— REQUIRED WORK —
Display each line of the records below that contains the word "This".

— DATA FOR PROCESSING —
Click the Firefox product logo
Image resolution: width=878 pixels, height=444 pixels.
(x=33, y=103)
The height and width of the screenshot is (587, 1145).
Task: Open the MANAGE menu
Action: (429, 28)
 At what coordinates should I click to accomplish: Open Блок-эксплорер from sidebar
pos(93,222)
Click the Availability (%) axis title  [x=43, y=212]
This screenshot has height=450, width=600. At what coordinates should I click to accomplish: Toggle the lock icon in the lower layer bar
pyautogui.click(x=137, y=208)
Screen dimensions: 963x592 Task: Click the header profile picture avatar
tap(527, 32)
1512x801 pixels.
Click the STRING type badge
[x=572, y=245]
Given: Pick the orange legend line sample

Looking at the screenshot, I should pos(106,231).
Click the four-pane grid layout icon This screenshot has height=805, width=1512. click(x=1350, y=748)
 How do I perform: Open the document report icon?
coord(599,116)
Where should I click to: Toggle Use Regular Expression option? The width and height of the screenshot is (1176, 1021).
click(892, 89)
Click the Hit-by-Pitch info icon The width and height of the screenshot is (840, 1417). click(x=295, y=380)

— TASK SOLUTION —
This screenshot has height=450, width=600. At what coordinates should I click to accomplish: Toggle the lock icon in the lower layer bar
Click the four-pane grid layout icon This screenshot has height=805, width=1512. click(x=1350, y=748)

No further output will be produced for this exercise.